Prolapso uterino o cuando sale “algo por la vagina”
Muchas mujeres creen que ciertos síntomas son normales después de tener hijos, pero en realidad podrían indicar un trastorno del piso pélvico.
Entre las señales de alerta están la sensación de pesadez, sentir que «algo se está bajando», dolor durante las relaciones sexuales, escapes de orina, dificultad para orinar o evacuar, e incluso dolor lumbar persistente, explica el ginecólogo Solano Sánchez en entrevista exclusiva para bbmundo.
Aunque muchas lesiones del piso pélvico ocurren durante el parto, sus consecuencias pueden aparecer años después. Un parto prolongado, el uso de fórceps, bebés grandes o desgarros pueden dañar las estructuras de soporte de la pelvis.
Además, con el tiempo se suman factores como el aumento de peso o los esfuerzos repetitivos.

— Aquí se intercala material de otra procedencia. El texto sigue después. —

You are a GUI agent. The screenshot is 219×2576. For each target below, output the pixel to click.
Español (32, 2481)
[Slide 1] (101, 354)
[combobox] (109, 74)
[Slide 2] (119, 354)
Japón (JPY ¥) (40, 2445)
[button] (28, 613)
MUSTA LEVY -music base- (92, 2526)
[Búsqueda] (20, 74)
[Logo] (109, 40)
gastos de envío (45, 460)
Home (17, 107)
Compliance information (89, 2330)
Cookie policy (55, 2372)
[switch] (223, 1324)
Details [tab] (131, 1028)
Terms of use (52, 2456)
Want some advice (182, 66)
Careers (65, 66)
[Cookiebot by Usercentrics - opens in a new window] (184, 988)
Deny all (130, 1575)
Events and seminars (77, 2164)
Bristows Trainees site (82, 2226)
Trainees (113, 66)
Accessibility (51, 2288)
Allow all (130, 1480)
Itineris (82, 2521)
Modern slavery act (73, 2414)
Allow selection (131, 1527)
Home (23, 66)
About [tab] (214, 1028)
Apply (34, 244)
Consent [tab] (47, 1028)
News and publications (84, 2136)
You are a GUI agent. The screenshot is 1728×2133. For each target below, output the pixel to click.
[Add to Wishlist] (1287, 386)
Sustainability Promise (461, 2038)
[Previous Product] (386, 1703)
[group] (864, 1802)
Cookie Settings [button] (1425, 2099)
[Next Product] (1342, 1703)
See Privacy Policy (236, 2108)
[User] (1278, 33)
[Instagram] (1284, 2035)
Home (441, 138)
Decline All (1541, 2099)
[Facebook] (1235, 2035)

Si sientes presión en la pelvis, una sensación de cuerpo extraño o notas una «bolita» en la vagina, vale la pena acudir con un especialista para una valoración.
Factores de riesgo que generan prolapsos uterinos
Los principales factores relacionados con cuestiones obstétricas son:
- Parto vaginal
- Periodo expulsivo prolongado
- Uso de fórceps
- Bebés de gran tamaño
- Desgarros obstétricos severos.
- Número de partos. A mayor número, más probabilidad de tener un prolapso a largo plazo.
¿Estás en riesgo de un prolapso uterino?
“Es común que las mujeres no se den cuenta que están en riesgo de un prolapso uterino porque el daño al piso pélvico suele ser progresivo y puede llevar muchos años en presentarse. Incluso, tras el parto, los síntomas son leves al inicio y aparecen de forma intermitente”, destaca el experto.
Además, existe la creencia de que ciertas molestias son una consecuencia normal de haber tenido hijos, por lo que las afectadas no buscan atención médica. Como resultado, el diagnóstico puede retrasarse hasta que el prolapso es más evidente o comienza a afectar significativamente la calidad de vida.
Este es el tratamiento para el prolapso uterino
Aunque no todos los casos de prolapso pueden prevenirse, sí hay formas de reducir el riesgo. El piso pélvico es el principal sistema de soporte de los órganos pélvicos, por lo que fortalecerlo mediante ejercicios supervisados puede hacer una gran diferencia, explica el ginecólogo urólogo Solano Sánchez. También ayuda mantener un peso saludable, evitar el estreñimiento y reducir hábitos que aumentan la presión abdominal, como algunos ejercicios de alto impacto.
La buena noticia es que actualmente existen varias opciones de tratamiento que pueden adaptarse a cada mujer según su edad, síntomas, grado de prolapso y planes reproductivos. Entre ellas se encuentran la rehabilitación de piso pélvico, los pesarios vaginales y diferentes cirugías reconstructivas que pueden realizarse por vía vaginal, laparoscópica o robótica.